* _WRITTEN EXERCISE_: Set down the lines below again without any change, starting at the line that contains "This screenshot has height=594, width=843." and ending at the line that contains "[x=944, y=436]", with both of those lines included.
*** RECORD EXTRACTS
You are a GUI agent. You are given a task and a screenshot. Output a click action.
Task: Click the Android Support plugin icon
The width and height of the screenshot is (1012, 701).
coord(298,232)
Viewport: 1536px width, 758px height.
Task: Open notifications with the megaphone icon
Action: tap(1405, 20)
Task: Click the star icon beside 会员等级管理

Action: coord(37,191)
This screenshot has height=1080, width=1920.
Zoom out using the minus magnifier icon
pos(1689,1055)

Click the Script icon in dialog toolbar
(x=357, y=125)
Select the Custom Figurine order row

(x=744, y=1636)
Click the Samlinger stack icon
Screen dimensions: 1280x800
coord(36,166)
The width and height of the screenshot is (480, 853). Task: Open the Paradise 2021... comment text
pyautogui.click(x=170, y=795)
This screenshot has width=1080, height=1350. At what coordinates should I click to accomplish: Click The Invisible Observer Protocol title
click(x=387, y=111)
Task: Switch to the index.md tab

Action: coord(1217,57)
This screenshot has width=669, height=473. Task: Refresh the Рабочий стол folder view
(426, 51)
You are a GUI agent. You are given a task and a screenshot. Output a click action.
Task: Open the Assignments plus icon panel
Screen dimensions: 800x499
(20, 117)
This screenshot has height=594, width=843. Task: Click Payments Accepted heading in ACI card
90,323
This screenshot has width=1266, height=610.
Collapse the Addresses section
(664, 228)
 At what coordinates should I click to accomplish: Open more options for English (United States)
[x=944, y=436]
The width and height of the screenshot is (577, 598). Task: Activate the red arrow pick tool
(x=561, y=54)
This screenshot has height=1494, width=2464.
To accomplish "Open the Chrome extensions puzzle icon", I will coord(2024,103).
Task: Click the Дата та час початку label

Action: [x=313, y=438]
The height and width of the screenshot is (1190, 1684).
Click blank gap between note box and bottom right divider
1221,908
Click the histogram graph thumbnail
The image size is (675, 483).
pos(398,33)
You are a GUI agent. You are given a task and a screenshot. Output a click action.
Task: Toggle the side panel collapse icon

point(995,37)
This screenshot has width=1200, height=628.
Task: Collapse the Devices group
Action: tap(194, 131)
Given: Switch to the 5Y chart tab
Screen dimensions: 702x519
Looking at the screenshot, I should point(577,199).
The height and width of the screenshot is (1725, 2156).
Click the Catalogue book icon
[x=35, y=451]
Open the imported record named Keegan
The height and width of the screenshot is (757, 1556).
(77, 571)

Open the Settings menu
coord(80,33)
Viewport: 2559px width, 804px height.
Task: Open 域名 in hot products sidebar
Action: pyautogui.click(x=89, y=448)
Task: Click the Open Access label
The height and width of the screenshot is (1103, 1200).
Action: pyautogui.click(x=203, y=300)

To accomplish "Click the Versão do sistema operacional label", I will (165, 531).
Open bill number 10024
******
* _RIGHT ANSWER_:
This screenshot has height=594, width=843. Task: Click Payments Accepted heading in ACI card
90,323
This screenshot has width=1266, height=610.
Collapse the Addresses section
(664, 228)
 At what coordinates should I click to accomplish: Open more options for English (United States)
[x=944, y=436]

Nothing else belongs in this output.